### WHAT TO WORK ON
Scan the entries below. List each line with "computer".

Dataset entries
===============
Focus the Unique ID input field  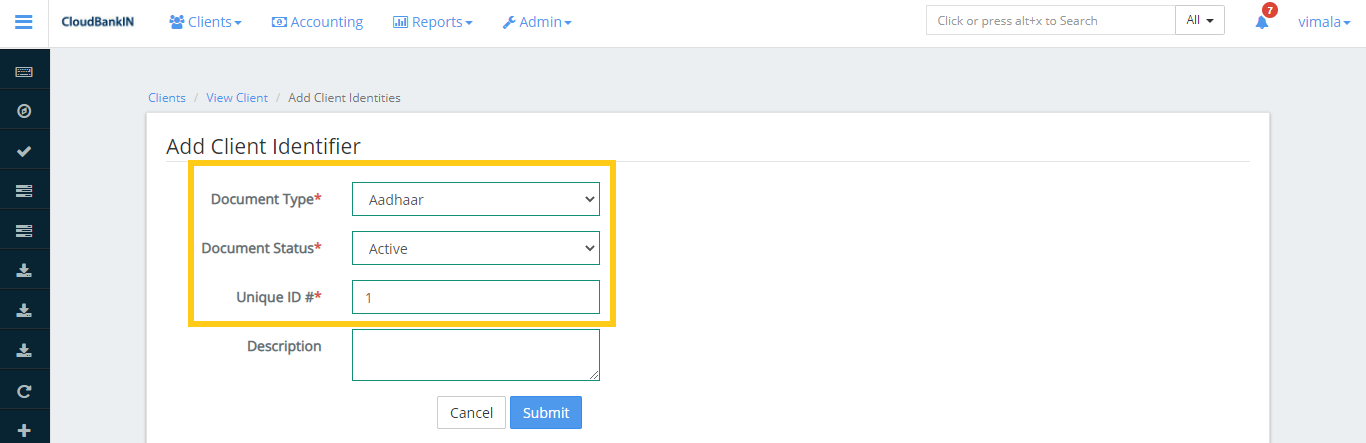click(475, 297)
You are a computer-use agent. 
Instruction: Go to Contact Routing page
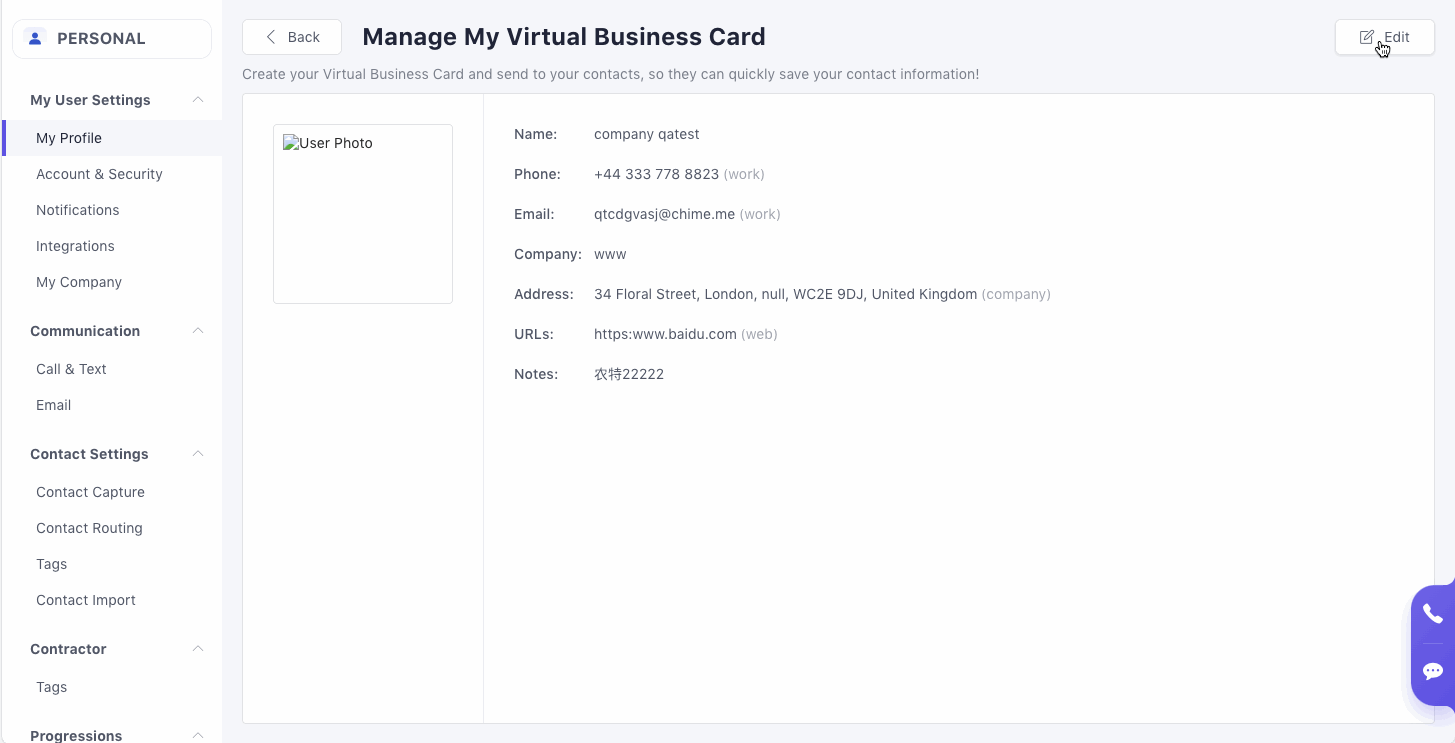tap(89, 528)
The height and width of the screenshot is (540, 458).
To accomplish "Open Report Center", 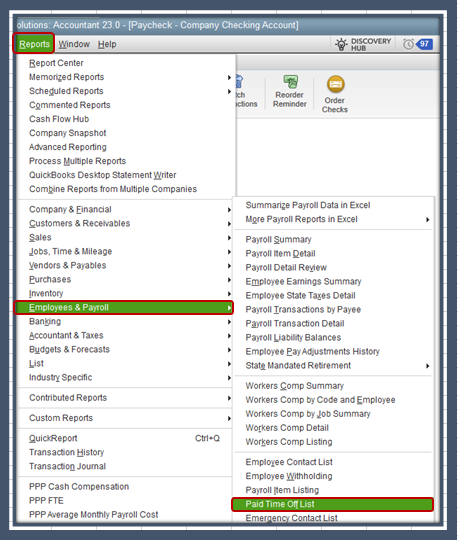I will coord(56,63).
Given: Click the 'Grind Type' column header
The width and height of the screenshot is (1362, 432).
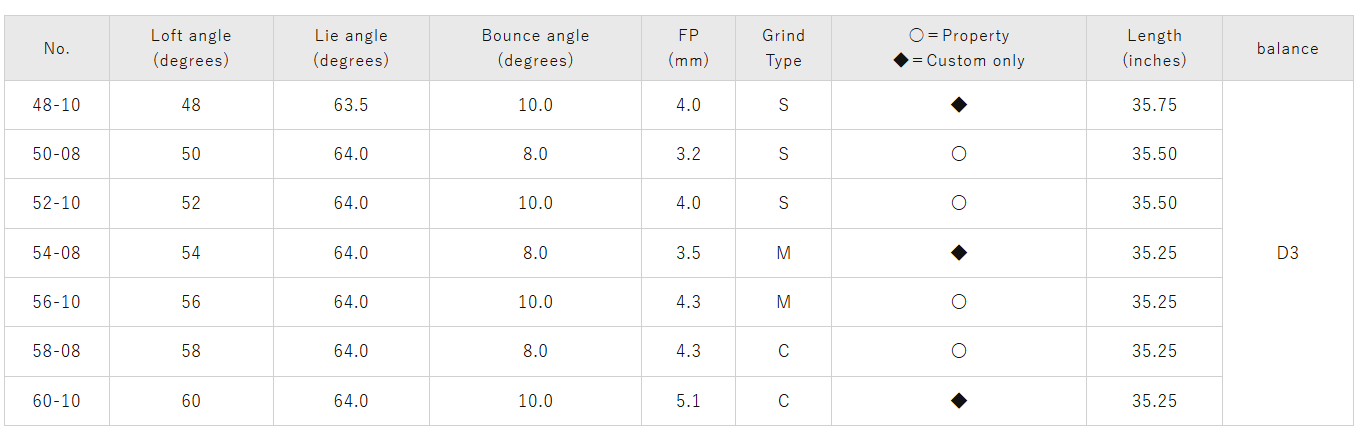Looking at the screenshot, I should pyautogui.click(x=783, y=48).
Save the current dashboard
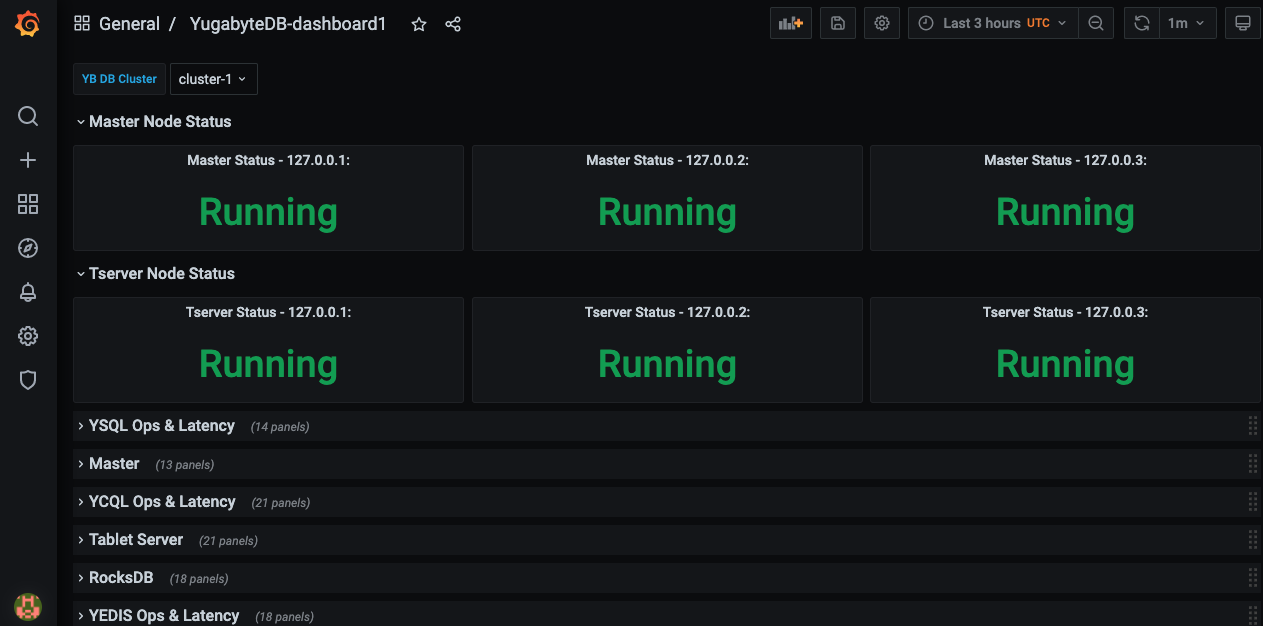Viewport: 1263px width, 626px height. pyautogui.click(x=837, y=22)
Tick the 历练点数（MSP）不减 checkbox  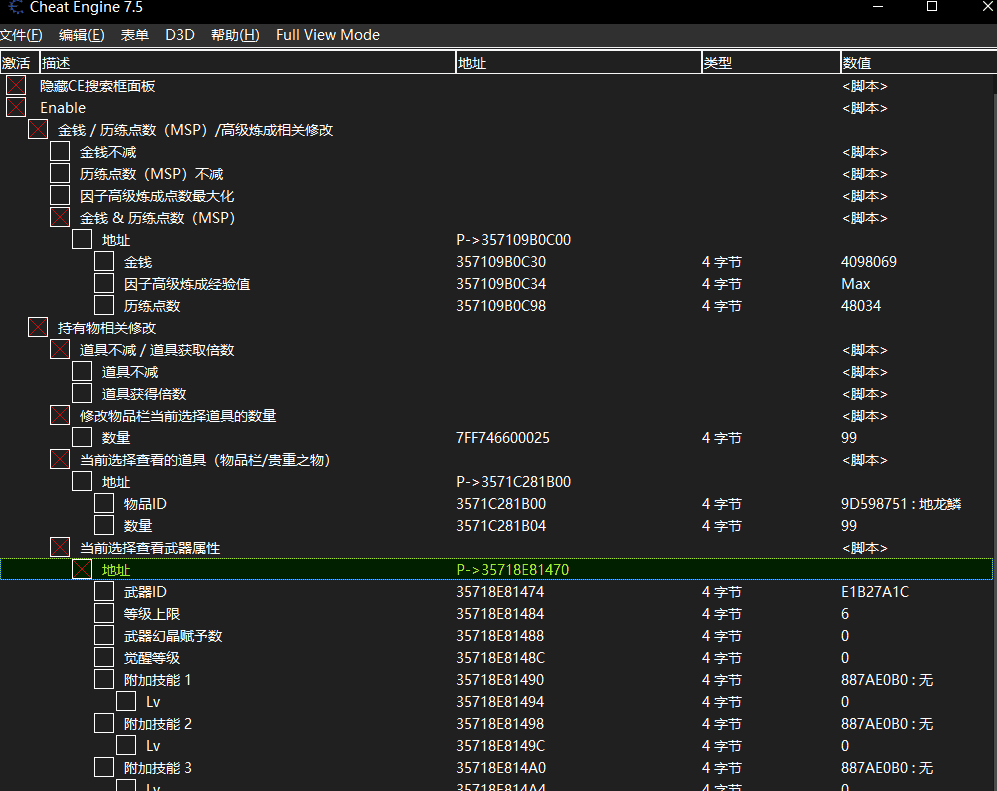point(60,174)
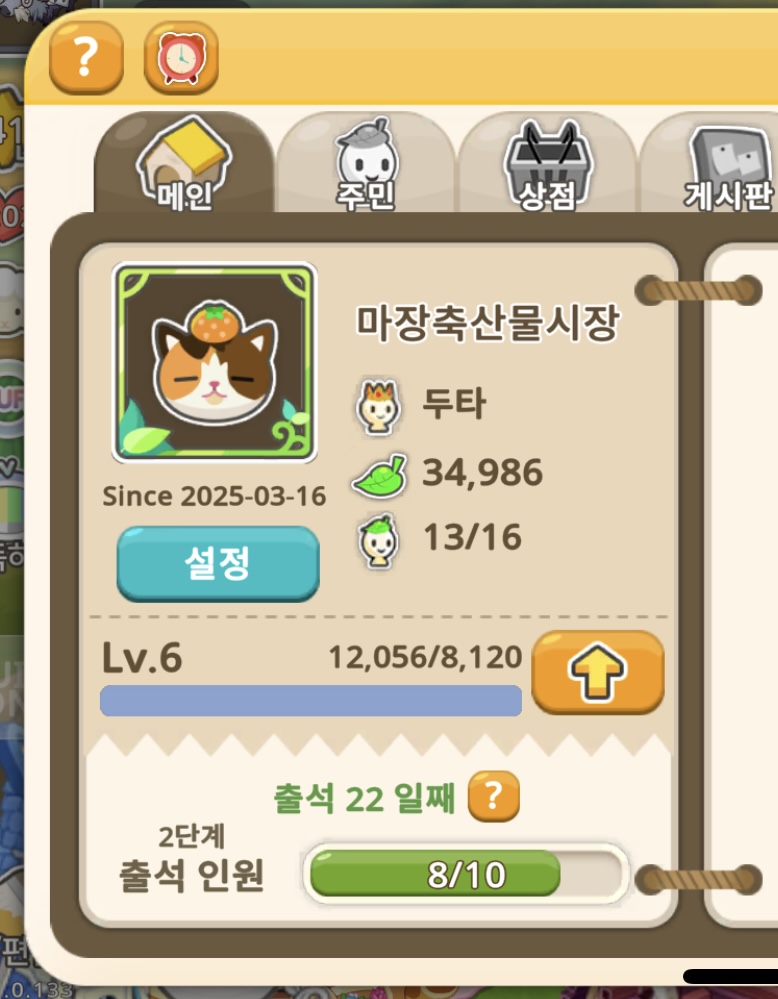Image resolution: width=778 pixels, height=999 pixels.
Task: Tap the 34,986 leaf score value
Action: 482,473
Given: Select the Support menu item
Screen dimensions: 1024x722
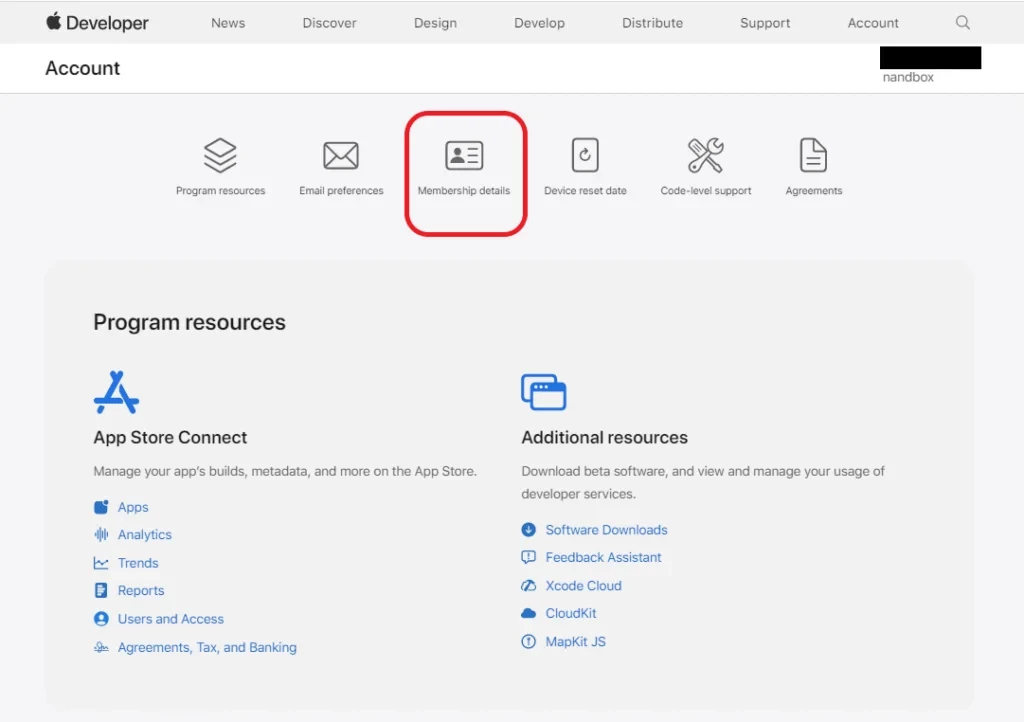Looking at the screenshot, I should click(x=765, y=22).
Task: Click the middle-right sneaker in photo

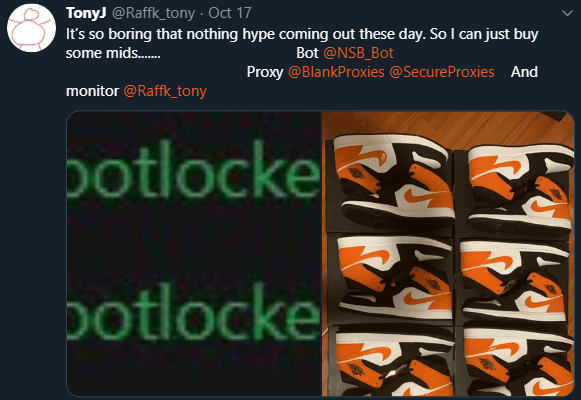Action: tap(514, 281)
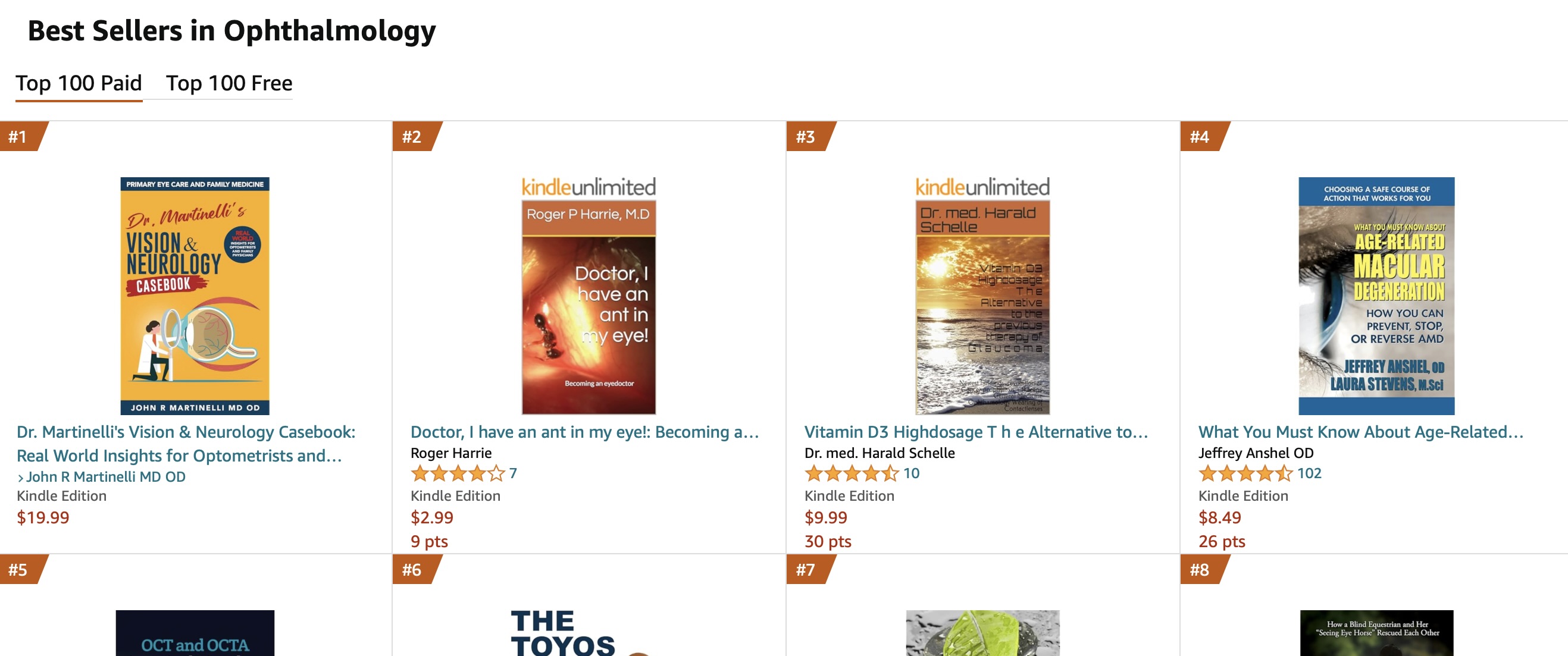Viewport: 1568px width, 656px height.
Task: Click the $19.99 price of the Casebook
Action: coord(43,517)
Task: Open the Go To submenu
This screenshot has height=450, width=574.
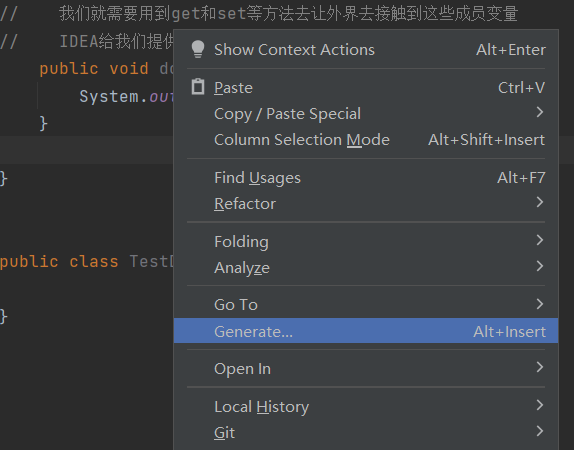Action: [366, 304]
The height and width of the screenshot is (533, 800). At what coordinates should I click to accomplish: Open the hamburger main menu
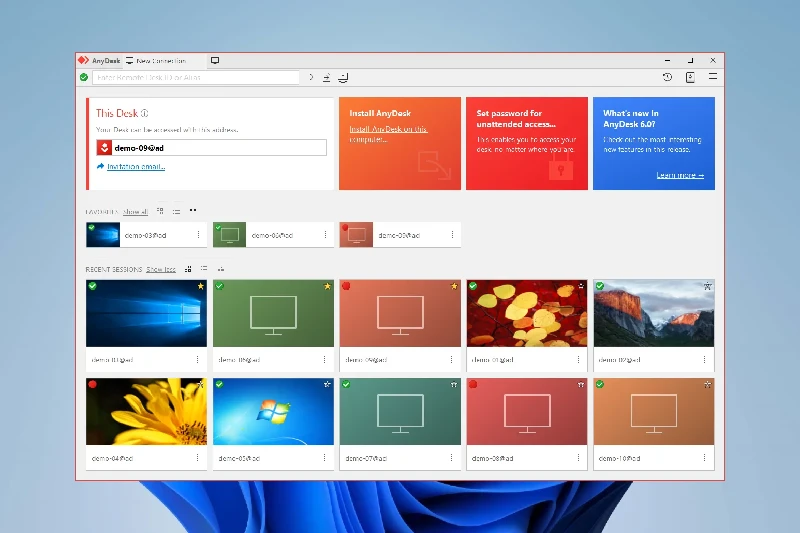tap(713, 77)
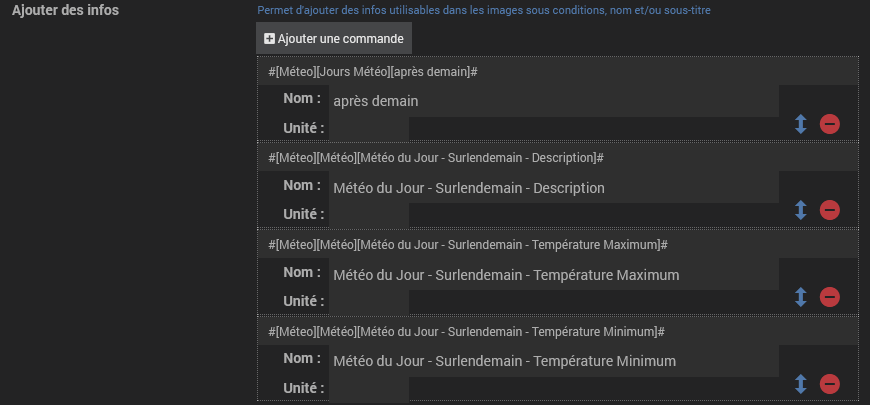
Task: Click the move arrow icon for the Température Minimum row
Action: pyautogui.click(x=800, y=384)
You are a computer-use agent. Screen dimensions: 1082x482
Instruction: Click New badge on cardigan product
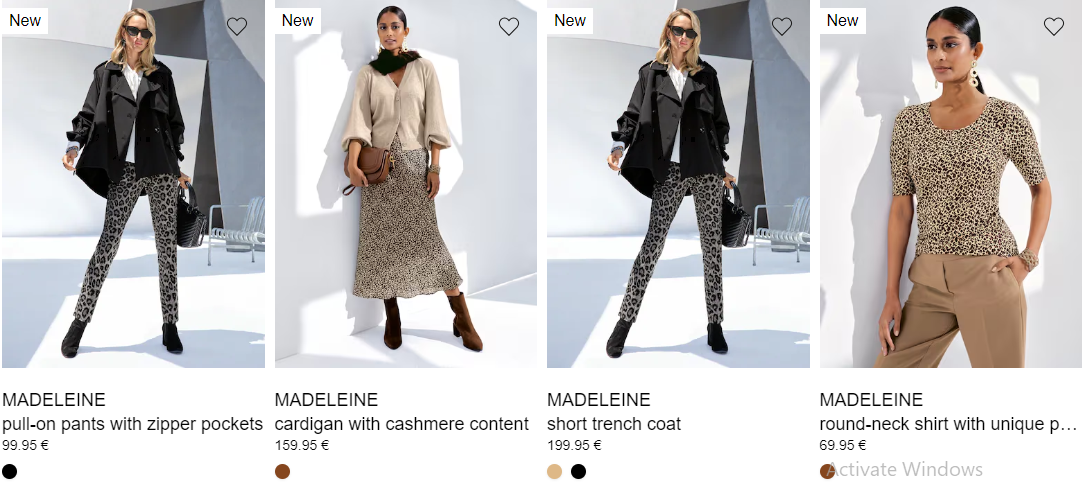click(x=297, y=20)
===============
### PROBLEM SOLUTION
You are a computer-use agent. 
You are a computer-use agent. Screen dimensions: 1082x482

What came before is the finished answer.